**Aim of the task**
Convert the records, from the line containing "Viewport: 799px width, 432px" through the end of the records, into a numbered list, omitting blank lines and leaving out the pictures.

---

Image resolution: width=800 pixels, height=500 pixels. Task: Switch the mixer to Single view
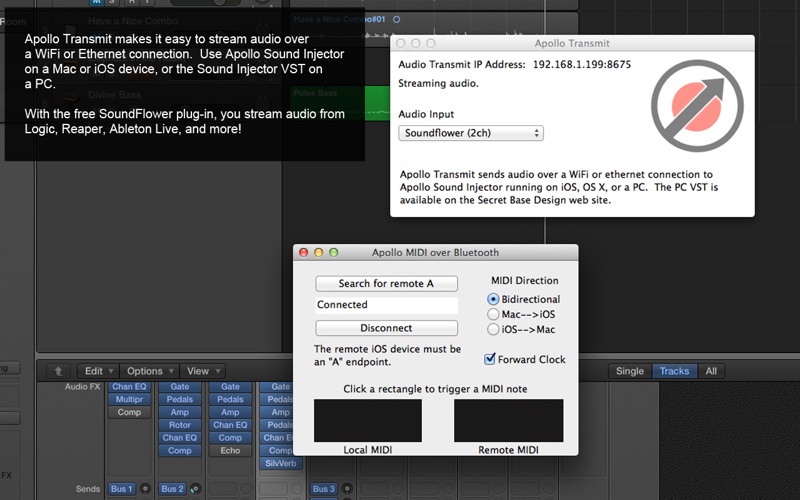point(630,371)
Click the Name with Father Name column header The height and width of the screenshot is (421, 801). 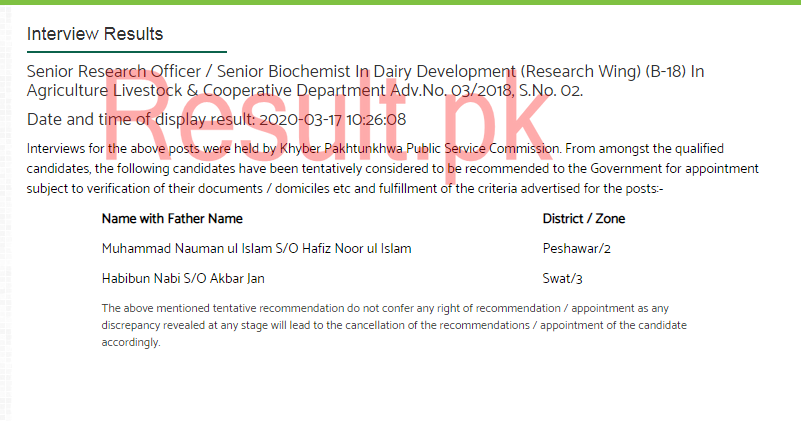coord(172,219)
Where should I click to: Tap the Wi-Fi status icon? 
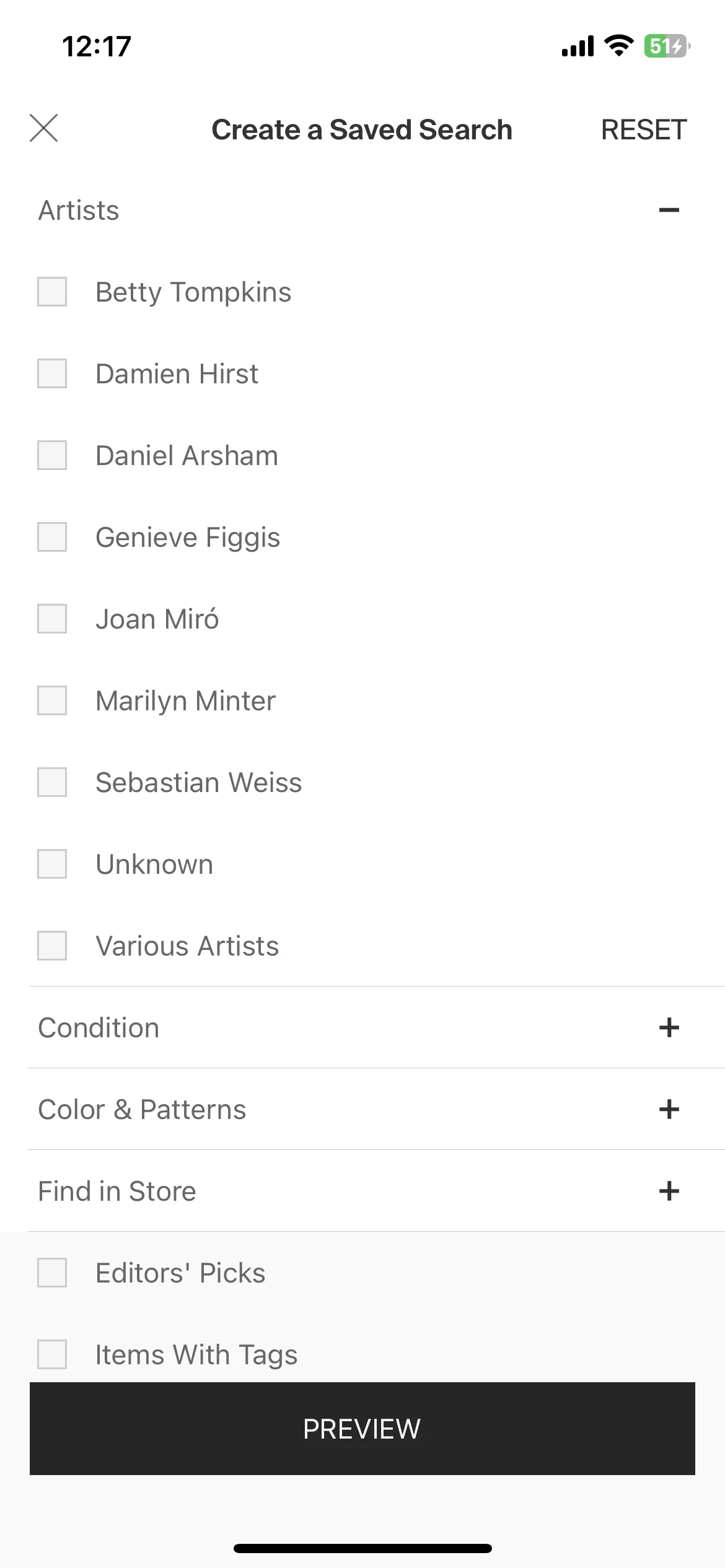tap(618, 46)
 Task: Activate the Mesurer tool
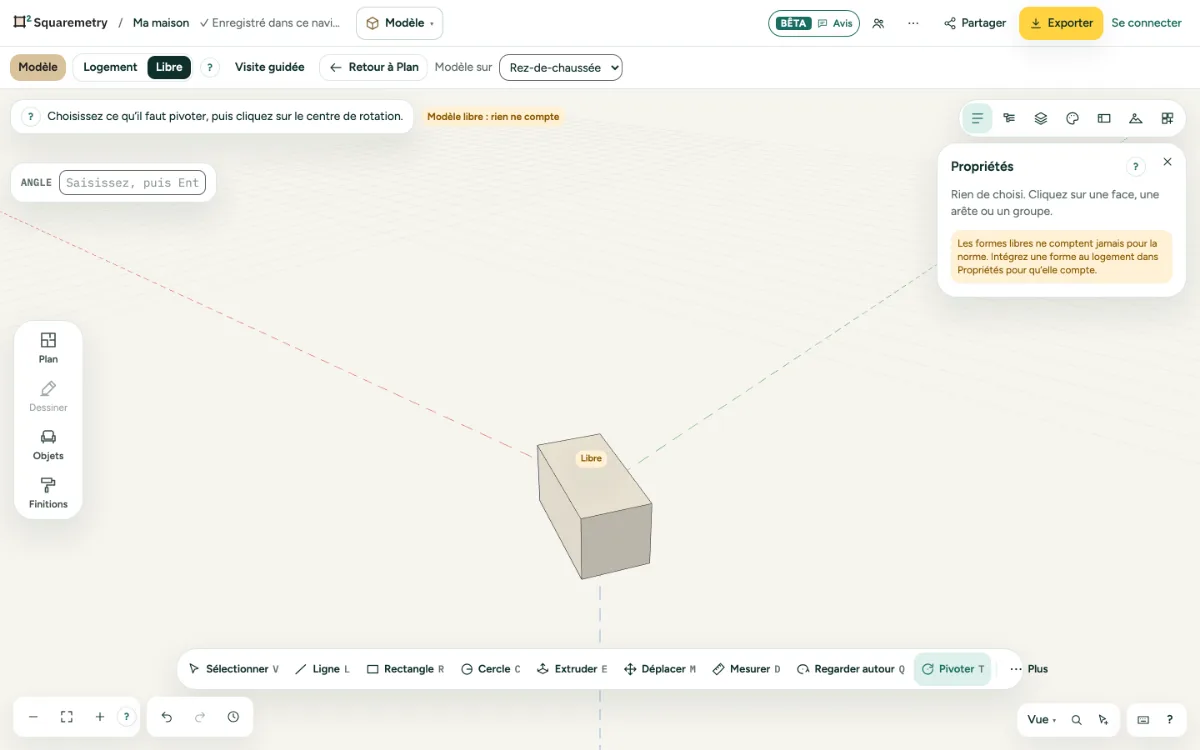[746, 669]
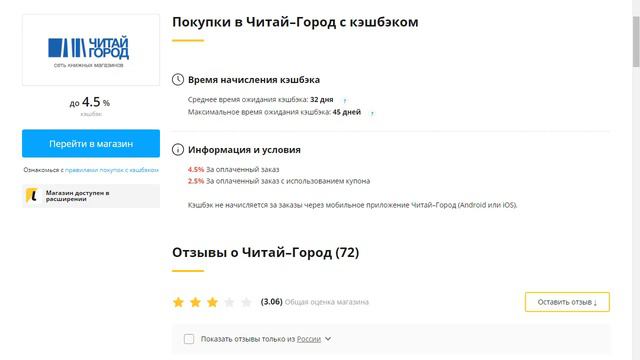
Task: Click the Перейти в магазин button
Action: [91, 143]
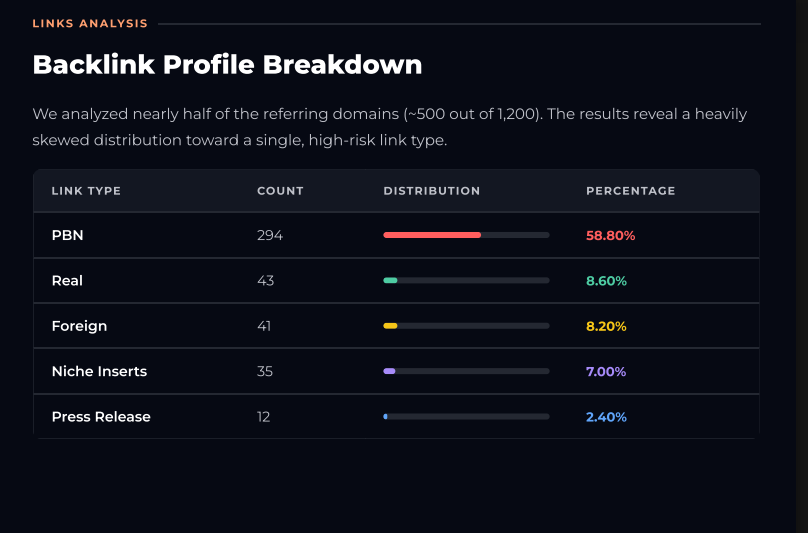Click the Backlink Profile Breakdown heading

click(x=227, y=65)
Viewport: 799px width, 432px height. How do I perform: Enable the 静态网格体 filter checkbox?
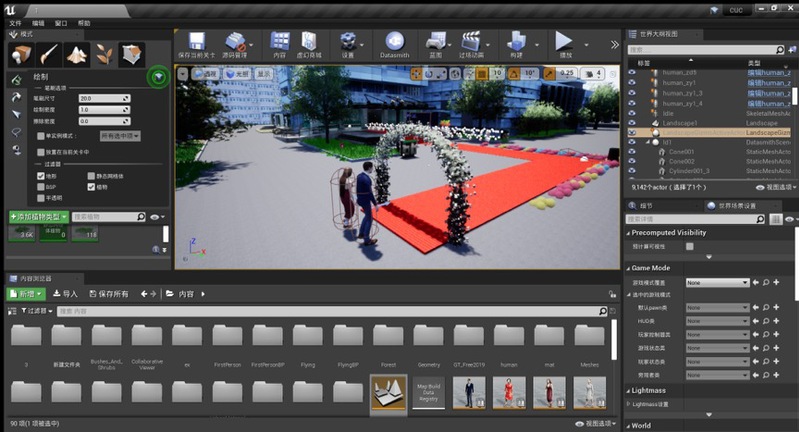coord(92,175)
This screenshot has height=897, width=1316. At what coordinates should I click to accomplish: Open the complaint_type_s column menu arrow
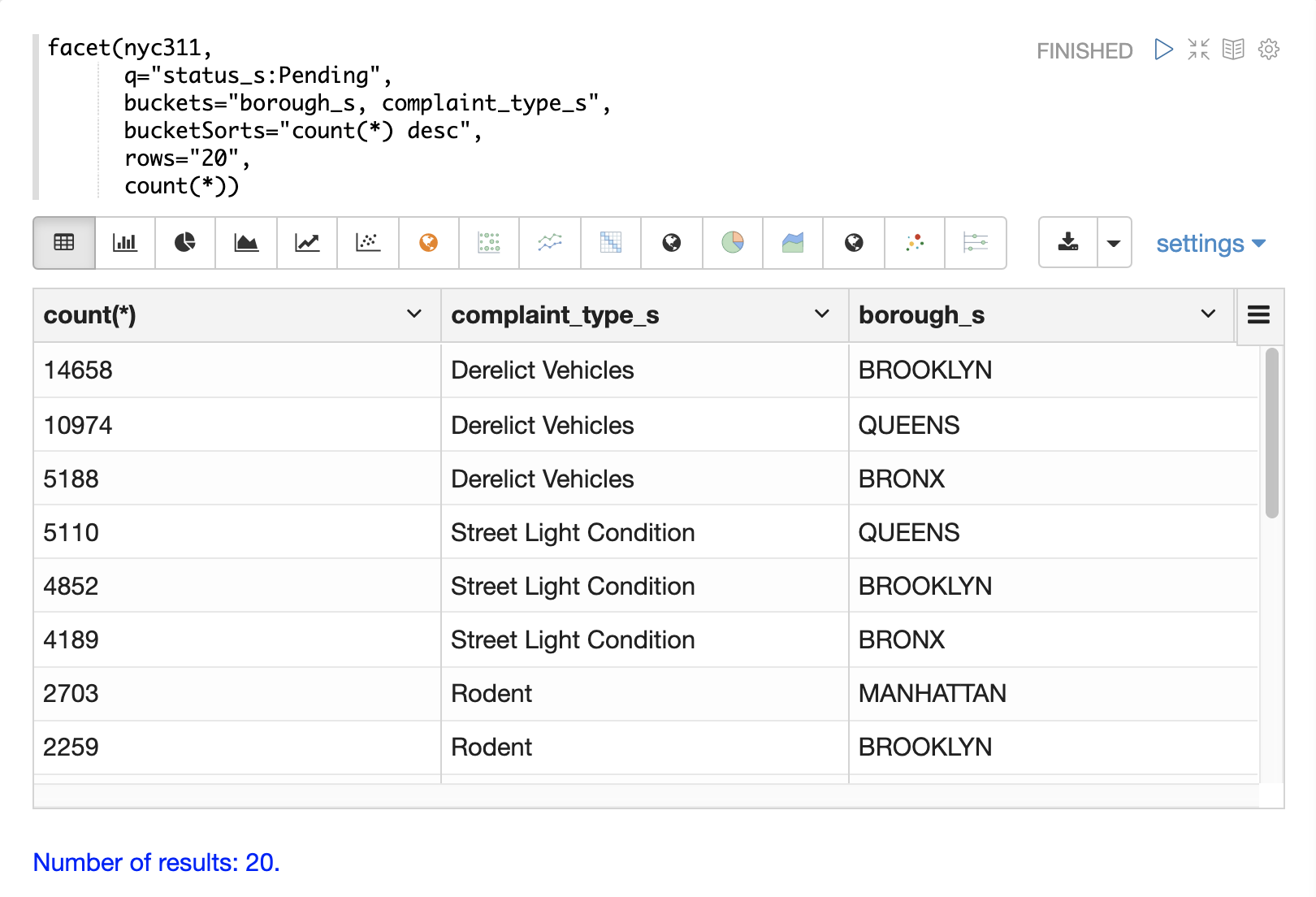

---

**Answer to the problem**
1. Viewport: 799px width, 432px height. How do I perform: Enable the 静态网格体 filter checkbox?
2. coord(92,175)
3. This screenshot has height=897, width=1316. At what coordinates should I click to accomplish: Open the complaint_type_s column menu arrow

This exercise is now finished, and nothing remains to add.